I met Michael Webster at Dove Cottage around twelve years ago. He and poet Paul Farley recorded the nocturnal noises within the house and using a computer program, transcribed the sounds into individual words for their exhibition and installation called ‘Amanuensis’. He’s the former creative director at Vidal Sassoon and works as a freelance artist and graphic designer, who designed and built my website along with this blog. He’s aware that I’m constantly in need of new stories and last weekend he took me along to see the strange and largely forgotten ‘Inscribed Rocks of Windermere.’
Ecclerigg Crag quarry is an overgrown eighteenth century stone works that lies in the grounds of Crag Wood Country House on the shores of Lake Windermere. The last stone to be extracted built the house in 1910; since then the area has been allowed to self-seed and conceal itself so that these days you wouldn’t know it was there until you stumble upon it.
It’s the same with the carvings: they appear out of the moss and lichen like riddles: prophetic coded messages and names that you feel must mean something by the extraordinary lengths the mason has gone to in producing them.
We came across the first one in the forest floor, carved into rock that was partially buried and covered in leaf litter and almost two meters in length, it read.
NATIONAL DEBT L800.000.000 1837
O, SAVE MY COUNTRY HEAVEN!
GEORGE 3 WILLIAM PITT
MONEY IS THE SINEWS OF WAR
FIELD MARSHALL WELLINGTON
HEROIC Adm NELSON
Scraping away the moss from the surrounding rocks reveals a litany of names: some bold and incised while others are raised and written in old English.

..............................

Task objective: Retype the passage about the inscribed rocks of Windermere in full, with no changes.

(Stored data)

..............................

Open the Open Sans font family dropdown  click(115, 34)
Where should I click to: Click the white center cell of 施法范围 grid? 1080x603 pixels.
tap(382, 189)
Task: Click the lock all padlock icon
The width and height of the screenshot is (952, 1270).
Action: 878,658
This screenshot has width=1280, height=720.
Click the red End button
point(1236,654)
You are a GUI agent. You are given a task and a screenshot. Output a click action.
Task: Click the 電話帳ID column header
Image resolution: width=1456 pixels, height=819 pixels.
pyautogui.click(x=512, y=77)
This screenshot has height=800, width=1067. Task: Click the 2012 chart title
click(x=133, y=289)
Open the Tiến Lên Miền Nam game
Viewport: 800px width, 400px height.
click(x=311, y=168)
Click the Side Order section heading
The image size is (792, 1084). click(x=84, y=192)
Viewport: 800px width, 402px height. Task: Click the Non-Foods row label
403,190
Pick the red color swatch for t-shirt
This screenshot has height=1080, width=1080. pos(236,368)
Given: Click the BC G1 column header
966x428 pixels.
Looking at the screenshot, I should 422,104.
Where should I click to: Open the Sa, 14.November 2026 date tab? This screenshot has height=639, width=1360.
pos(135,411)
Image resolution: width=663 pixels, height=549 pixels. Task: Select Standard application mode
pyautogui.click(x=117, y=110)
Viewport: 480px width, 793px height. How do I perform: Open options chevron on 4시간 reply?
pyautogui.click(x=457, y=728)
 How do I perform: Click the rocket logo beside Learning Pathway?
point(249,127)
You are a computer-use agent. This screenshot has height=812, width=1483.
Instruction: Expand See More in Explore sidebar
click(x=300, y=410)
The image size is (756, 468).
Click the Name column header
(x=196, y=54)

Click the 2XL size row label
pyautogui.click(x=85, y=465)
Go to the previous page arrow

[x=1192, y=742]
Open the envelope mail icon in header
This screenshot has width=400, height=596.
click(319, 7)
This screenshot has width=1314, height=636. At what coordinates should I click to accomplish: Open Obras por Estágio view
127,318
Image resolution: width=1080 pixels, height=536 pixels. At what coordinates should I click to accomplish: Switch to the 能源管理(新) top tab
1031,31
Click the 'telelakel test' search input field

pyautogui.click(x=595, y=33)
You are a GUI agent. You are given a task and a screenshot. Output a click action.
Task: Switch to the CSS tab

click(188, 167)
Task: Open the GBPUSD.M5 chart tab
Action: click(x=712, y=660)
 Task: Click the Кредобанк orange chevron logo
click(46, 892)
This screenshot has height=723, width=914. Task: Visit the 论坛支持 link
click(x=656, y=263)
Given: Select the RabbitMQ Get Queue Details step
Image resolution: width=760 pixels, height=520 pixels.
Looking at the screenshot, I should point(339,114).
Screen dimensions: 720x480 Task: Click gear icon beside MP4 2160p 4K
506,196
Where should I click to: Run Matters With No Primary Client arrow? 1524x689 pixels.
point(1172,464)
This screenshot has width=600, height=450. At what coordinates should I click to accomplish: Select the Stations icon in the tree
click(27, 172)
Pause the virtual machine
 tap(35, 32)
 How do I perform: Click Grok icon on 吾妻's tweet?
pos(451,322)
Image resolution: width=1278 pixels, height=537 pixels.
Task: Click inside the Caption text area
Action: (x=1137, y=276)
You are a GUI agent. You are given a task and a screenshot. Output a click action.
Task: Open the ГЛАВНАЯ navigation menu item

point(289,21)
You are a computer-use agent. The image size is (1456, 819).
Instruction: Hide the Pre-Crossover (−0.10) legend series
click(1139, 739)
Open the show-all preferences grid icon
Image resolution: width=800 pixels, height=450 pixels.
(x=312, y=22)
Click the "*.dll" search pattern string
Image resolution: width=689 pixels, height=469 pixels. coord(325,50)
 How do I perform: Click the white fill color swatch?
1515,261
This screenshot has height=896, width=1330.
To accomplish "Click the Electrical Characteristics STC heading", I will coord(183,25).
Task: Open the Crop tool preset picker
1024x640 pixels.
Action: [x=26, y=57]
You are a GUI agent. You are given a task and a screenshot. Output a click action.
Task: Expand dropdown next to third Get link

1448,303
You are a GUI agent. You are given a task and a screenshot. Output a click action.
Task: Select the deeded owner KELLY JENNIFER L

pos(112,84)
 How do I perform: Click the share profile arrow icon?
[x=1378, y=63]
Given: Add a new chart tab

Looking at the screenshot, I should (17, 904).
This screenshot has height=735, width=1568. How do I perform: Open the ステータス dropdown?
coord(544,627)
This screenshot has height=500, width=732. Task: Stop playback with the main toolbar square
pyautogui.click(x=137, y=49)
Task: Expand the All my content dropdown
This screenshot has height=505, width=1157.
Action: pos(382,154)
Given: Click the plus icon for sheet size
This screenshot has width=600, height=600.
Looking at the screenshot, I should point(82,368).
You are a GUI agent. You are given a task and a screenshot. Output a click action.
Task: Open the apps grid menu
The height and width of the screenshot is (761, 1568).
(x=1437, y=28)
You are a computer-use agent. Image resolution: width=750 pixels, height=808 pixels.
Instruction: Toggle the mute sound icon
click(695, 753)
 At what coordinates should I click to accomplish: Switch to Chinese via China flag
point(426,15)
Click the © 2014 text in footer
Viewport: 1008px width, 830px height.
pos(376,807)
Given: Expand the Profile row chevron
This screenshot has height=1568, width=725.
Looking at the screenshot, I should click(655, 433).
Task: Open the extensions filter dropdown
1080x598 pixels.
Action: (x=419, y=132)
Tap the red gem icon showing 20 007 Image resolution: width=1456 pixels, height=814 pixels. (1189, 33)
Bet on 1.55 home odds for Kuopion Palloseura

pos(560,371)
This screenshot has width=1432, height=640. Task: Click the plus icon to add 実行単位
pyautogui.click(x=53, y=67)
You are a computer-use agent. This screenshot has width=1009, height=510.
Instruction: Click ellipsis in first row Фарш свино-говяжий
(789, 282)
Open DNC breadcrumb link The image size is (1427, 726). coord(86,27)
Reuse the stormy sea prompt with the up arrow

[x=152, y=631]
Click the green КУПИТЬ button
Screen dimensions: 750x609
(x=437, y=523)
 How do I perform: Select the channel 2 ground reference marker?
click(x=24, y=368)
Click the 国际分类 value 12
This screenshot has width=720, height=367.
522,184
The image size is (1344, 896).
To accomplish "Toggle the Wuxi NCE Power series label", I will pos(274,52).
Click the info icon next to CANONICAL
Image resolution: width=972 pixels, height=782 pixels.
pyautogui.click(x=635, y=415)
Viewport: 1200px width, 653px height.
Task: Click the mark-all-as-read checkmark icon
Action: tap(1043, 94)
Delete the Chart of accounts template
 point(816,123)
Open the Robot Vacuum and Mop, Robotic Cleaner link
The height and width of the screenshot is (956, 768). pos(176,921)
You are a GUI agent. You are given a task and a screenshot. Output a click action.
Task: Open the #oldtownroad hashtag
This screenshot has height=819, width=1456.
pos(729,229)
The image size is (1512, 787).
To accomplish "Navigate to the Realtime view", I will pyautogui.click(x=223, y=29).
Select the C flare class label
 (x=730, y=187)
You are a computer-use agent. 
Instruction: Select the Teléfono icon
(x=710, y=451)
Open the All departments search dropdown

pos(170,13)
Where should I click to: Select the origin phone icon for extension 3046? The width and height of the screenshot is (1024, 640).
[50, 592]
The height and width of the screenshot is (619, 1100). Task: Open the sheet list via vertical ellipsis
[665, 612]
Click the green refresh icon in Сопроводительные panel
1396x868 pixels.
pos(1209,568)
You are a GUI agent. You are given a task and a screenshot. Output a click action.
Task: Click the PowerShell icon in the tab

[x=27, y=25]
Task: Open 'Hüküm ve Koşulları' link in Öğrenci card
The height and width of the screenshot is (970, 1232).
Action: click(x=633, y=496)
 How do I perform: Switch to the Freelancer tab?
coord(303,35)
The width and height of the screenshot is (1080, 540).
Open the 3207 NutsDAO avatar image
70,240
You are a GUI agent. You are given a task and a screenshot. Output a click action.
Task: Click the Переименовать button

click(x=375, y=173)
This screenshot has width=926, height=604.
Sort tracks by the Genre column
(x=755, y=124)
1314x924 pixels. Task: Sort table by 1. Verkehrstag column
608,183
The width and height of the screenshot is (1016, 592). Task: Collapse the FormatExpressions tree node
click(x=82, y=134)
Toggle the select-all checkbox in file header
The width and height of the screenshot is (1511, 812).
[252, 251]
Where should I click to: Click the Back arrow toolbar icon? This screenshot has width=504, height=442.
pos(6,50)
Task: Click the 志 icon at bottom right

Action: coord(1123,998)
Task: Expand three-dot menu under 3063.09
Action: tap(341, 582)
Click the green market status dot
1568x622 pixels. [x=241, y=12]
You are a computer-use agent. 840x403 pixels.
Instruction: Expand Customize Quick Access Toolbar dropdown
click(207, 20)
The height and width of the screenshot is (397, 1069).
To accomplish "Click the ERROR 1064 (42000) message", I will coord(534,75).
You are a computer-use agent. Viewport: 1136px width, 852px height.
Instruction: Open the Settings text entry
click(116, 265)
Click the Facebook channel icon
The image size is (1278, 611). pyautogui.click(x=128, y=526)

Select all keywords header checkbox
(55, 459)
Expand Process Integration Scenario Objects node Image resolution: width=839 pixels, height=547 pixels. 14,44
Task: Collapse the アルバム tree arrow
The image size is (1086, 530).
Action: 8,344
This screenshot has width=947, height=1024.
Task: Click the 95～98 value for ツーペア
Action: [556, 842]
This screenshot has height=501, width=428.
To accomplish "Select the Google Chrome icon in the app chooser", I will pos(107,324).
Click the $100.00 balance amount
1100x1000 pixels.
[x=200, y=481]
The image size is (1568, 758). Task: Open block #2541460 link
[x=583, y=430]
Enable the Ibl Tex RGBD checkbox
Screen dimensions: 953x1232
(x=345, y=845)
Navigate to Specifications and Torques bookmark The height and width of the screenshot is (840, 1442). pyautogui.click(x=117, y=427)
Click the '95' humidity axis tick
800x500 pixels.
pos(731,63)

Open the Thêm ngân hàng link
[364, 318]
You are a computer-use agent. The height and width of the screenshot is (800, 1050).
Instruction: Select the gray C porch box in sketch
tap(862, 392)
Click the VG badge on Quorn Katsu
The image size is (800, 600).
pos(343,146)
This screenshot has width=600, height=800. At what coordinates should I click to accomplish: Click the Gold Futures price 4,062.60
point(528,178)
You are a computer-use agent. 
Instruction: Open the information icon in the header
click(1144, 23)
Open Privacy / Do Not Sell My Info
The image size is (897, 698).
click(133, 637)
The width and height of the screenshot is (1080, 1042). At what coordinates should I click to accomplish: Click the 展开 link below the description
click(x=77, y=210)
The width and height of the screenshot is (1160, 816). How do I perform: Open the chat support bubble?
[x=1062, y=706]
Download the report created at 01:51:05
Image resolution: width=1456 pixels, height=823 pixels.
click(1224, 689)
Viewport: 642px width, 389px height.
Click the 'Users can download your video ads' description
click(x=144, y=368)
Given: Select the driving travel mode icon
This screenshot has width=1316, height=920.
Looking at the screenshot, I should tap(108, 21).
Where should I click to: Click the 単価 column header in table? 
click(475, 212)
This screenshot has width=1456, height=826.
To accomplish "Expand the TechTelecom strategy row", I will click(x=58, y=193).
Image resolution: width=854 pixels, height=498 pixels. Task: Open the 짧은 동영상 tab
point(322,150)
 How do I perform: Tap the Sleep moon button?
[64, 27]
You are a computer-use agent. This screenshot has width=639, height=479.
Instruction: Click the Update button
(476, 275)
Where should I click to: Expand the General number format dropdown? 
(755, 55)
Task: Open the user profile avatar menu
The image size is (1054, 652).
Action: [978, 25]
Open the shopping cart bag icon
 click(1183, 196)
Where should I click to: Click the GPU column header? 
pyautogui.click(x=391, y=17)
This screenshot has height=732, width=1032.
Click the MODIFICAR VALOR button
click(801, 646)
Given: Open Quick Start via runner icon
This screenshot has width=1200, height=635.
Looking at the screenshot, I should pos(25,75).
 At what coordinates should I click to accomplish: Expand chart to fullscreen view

..............................

Result of this exercise:
I met Michael Webster at Dove Cottage around twelve years ago. He and poet Paul Farley recorded the nocturnal noises within the house and using a computer program, transcribed the sounds into individual words for their exhibition and installation called ‘Amanuensis’. He’s the former creative director at Vidal Sassoon and works as a freelance artist and graphic designer, who designed and built my website along with this blog. He’s aware that I’m constantly in need of new stories and last weekend he took me along to see the strange and largely forgotten ‘Inscribed Rocks of Windermere.’
Ecclerigg Crag quarry is an overgrown eighteenth century stone works that lies in the grounds of Crag Wood Country House on the shores of Lake Windermere. The last stone to be extracted built the house in 1910; since then the area has been allowed to self-seed and conceal itself so that these days you wouldn’t know it was there until you stumble upon it.
It’s the same with the carvings: they appear out of the moss and lichen like riddles: prophetic coded messages and names that you feel must mean something by the extraordinary lengths the mason has gone to in producing them.
We came across the first one in the forest floor, carved into rock that was partially buried and covered in leaf litter and almost two meters in length, it read.
NATIONAL DEBT L800.000.000 1837
O, SAVE MY COUNTRY HEAVEN!
GEORGE 3 WILLIAM PITT
MONEY IS THE SINEWS OF WAR
FIELD MARSHALL WELLINGTON
HEROIC Adm NELSON
Scraping away the moss from the surrounding rocks reveals a litany of names: some bold and incised while others are raised and written in old English.